• [WHAT IS ASKED] Copy the entries below verbatim, from the line containing "Open the search box dropdown arrow" up to and including the line containing "Action: pos(8,327)". Omit the pictures from your copy.

• [Rows of pointing data]

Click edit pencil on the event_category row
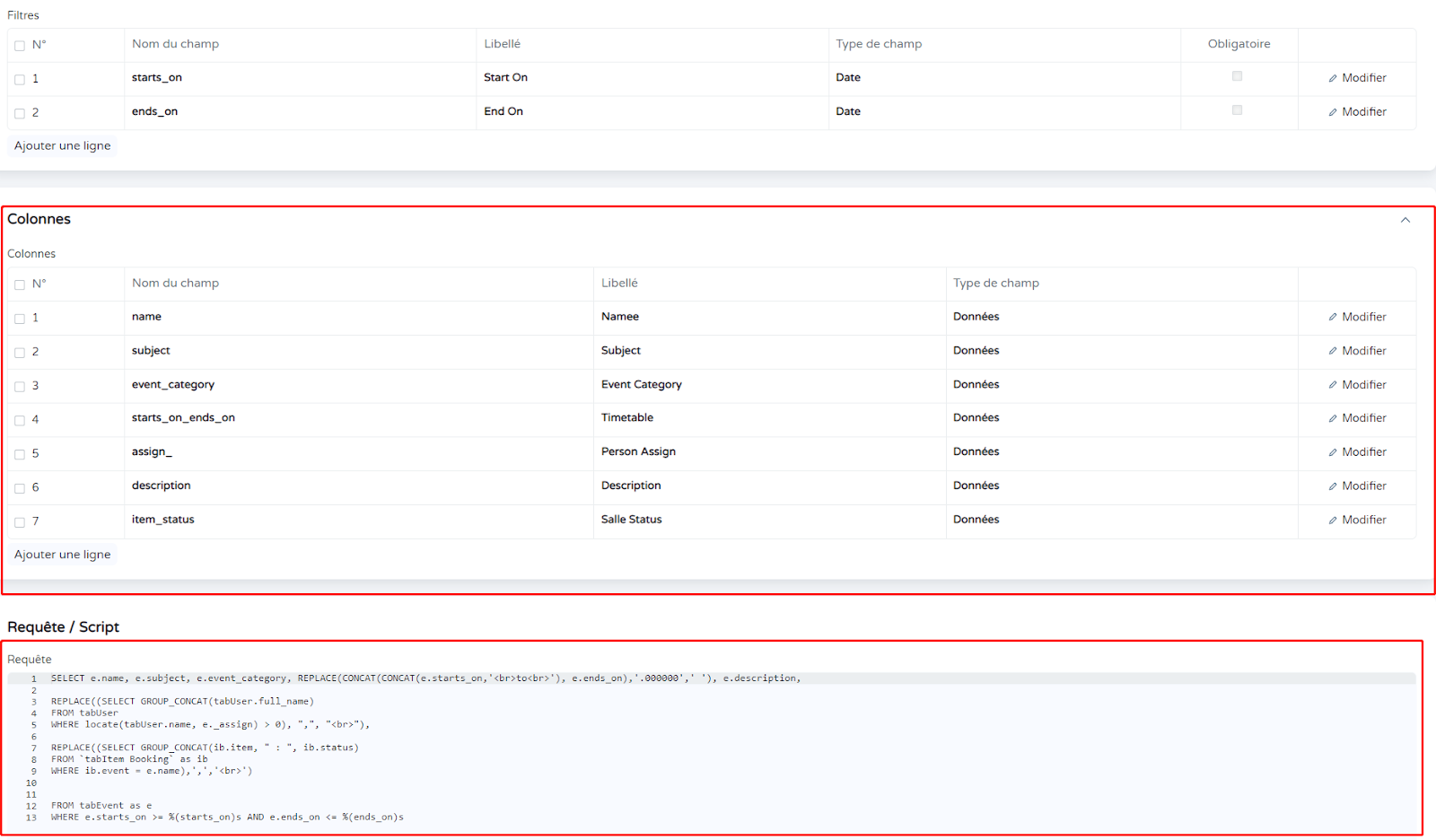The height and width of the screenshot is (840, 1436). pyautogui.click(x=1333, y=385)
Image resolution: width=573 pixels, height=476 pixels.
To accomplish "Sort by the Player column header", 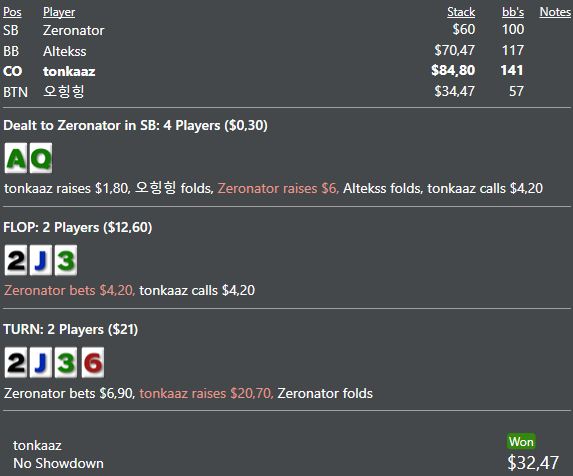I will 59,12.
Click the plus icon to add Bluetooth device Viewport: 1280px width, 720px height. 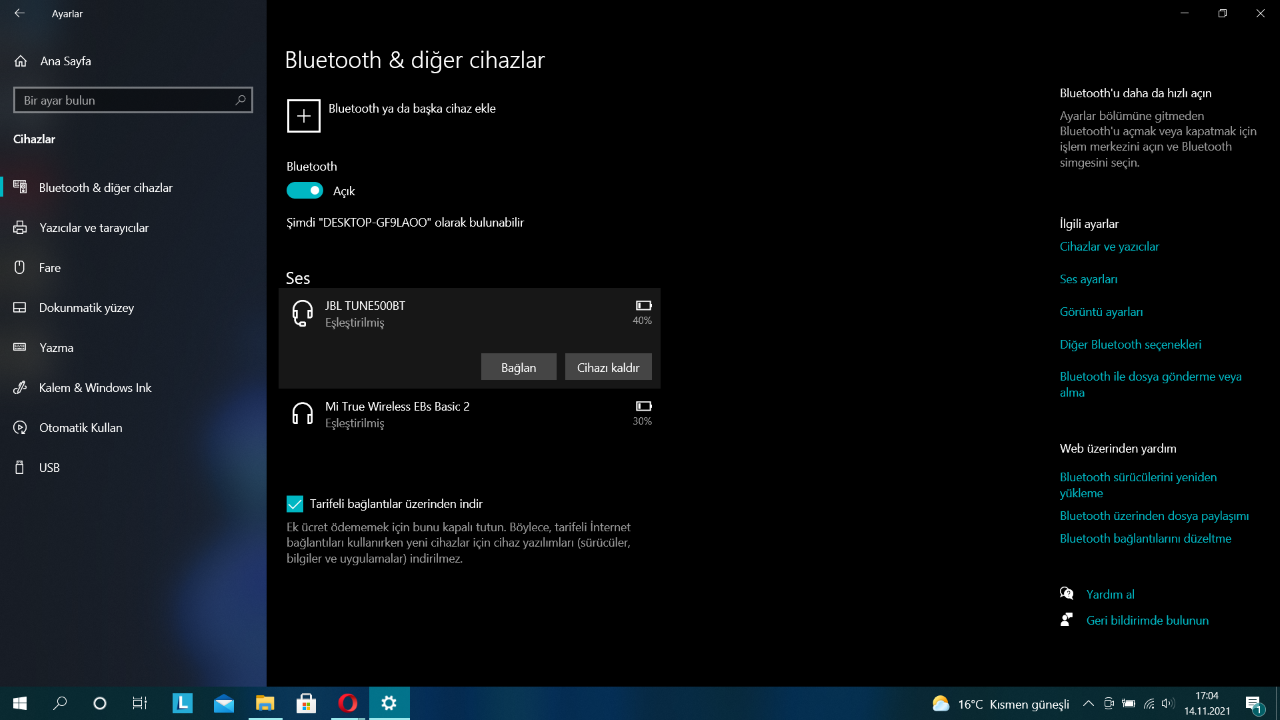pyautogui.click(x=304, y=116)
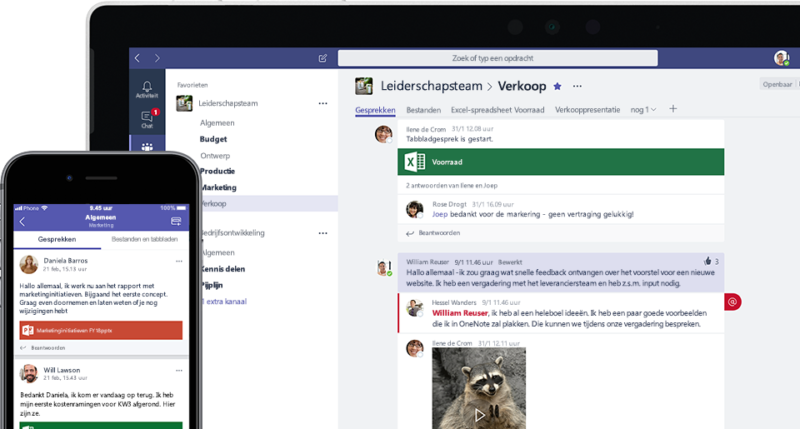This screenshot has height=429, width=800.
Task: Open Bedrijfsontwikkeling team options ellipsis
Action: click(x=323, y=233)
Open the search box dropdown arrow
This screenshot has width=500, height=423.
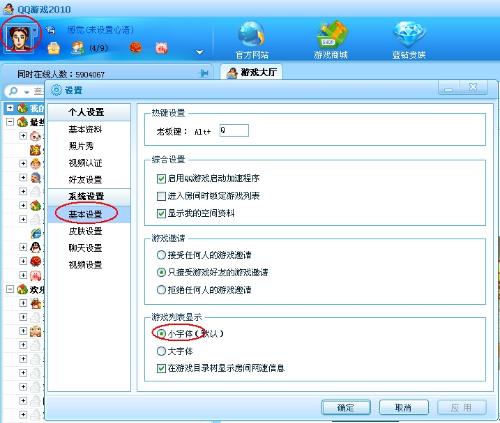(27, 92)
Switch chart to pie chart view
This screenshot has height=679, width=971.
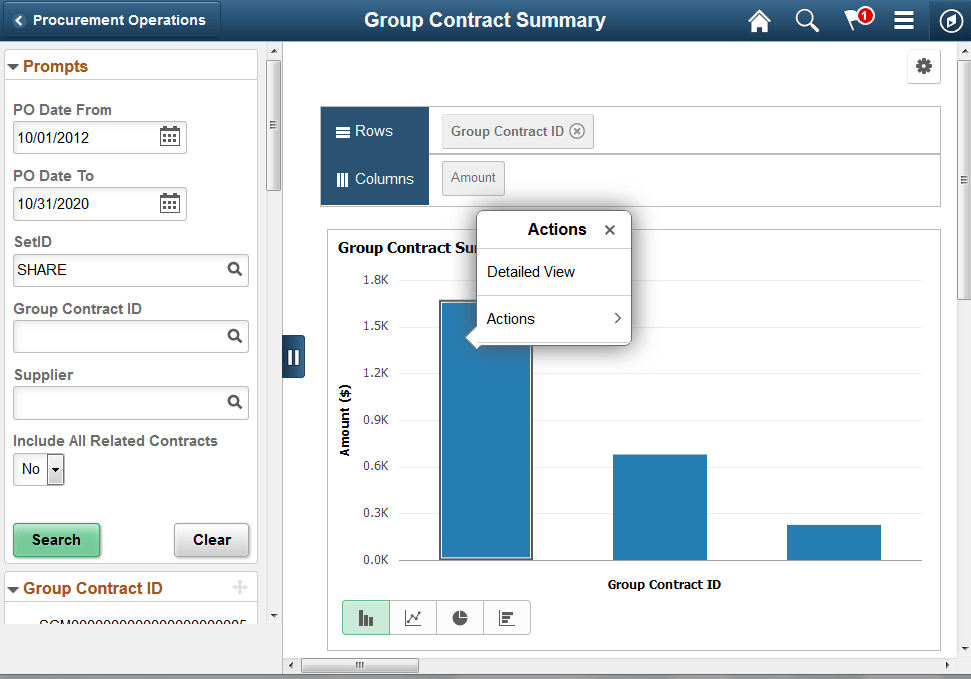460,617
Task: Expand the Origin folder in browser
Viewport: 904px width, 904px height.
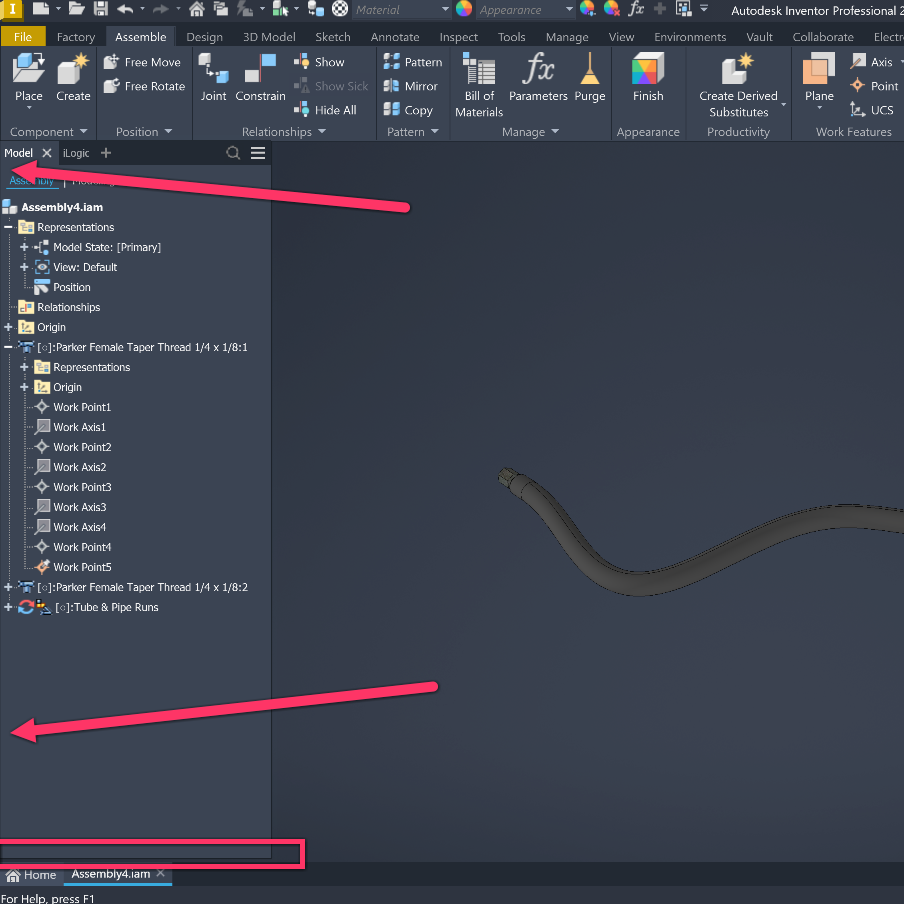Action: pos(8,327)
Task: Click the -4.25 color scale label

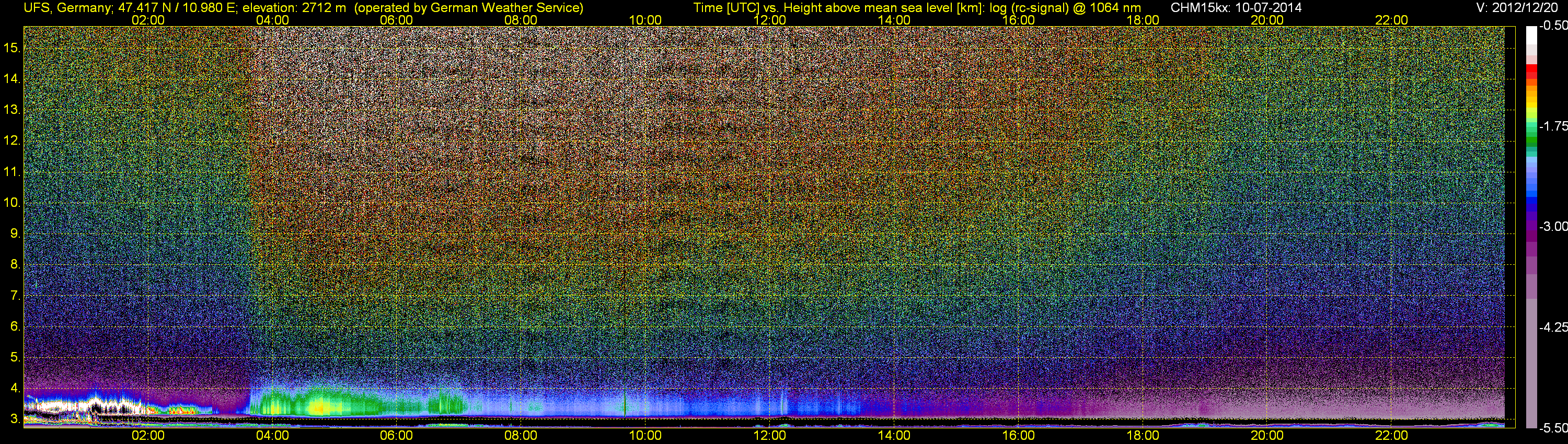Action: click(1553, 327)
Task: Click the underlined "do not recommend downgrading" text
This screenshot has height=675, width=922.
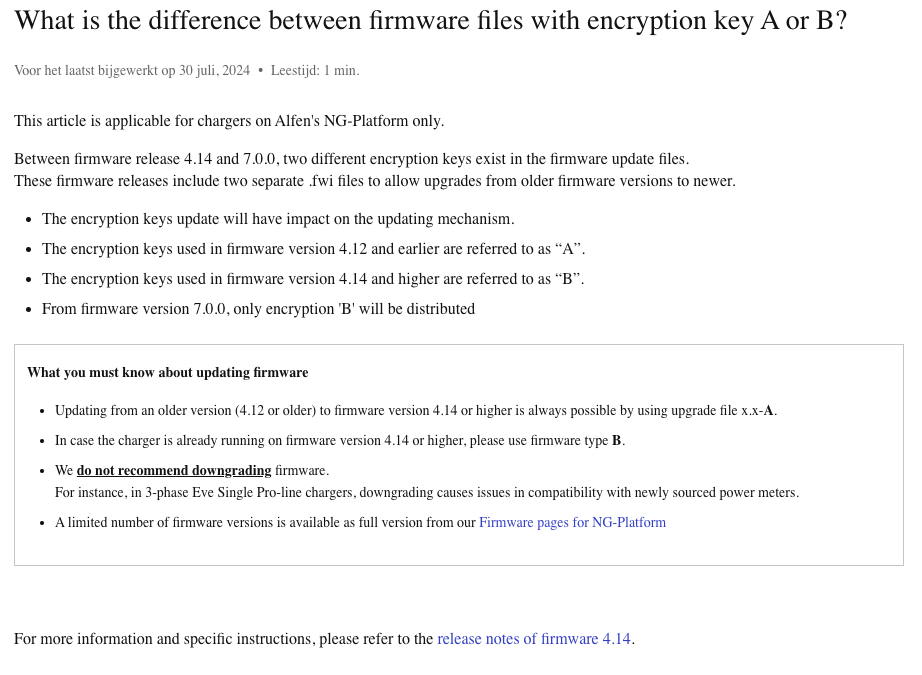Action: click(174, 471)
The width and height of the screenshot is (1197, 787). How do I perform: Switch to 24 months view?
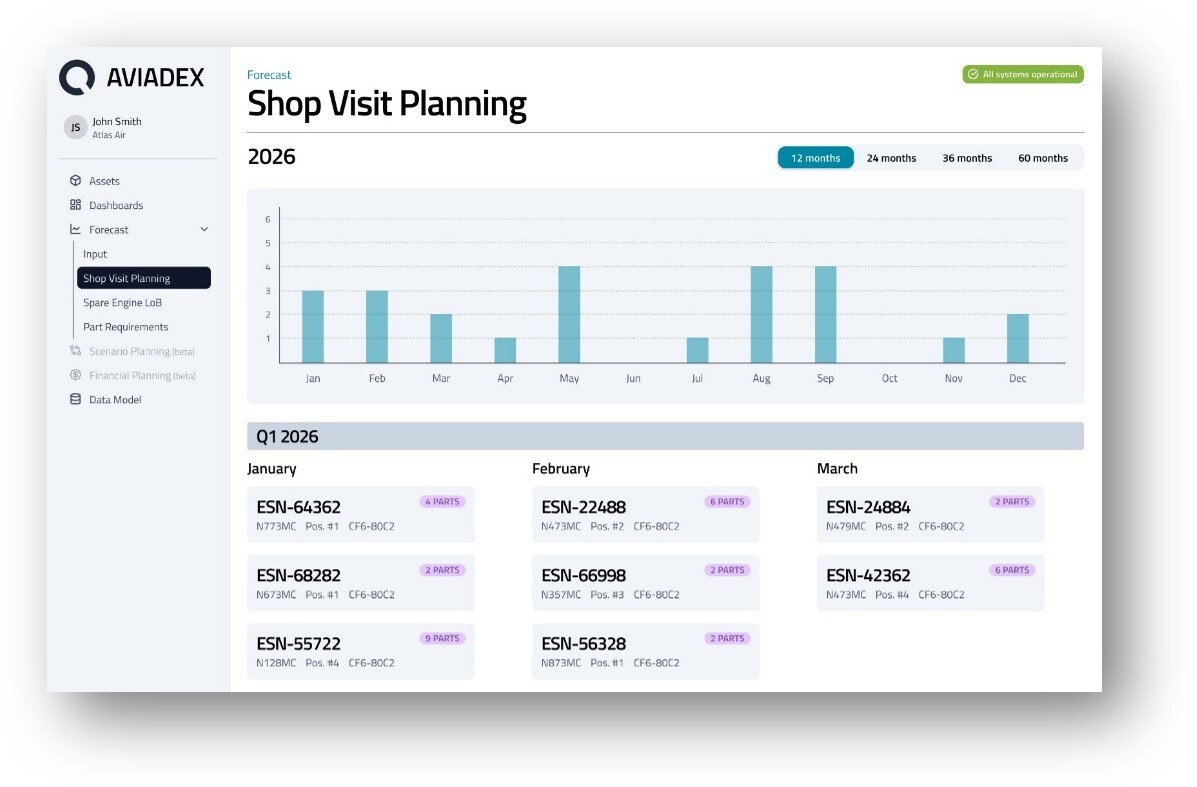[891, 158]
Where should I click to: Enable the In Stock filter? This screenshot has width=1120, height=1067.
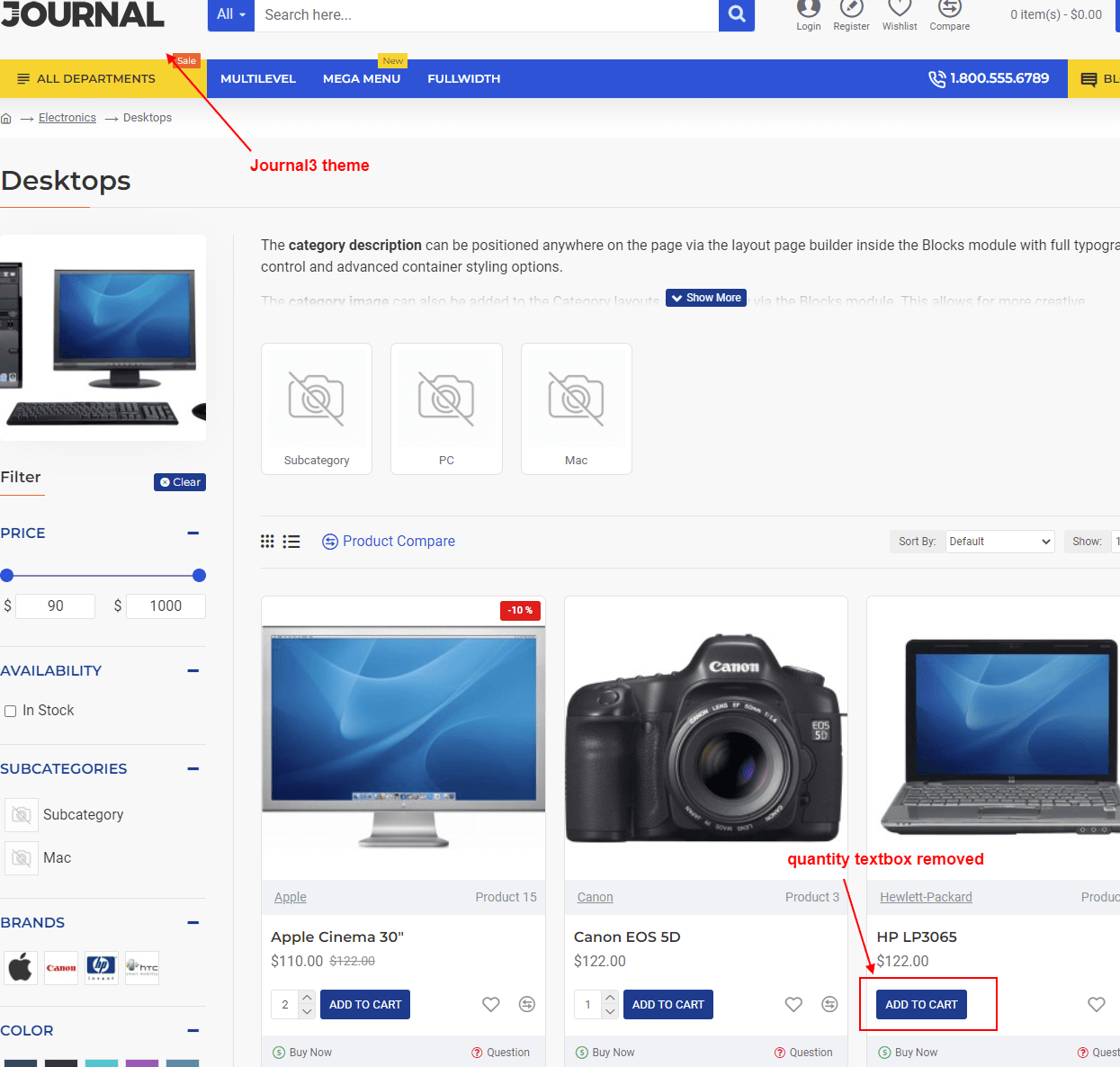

• [OUTPUT FOR THIS EXERCISE]
Open the search box dropdown arrow
This screenshot has width=500, height=423.
(27, 92)
Switch chart to pie chart view
This screenshot has height=679, width=971.
460,617
Task: Expand the Origin folder in browser
Viewport: 904px width, 904px height.
Action: pos(8,327)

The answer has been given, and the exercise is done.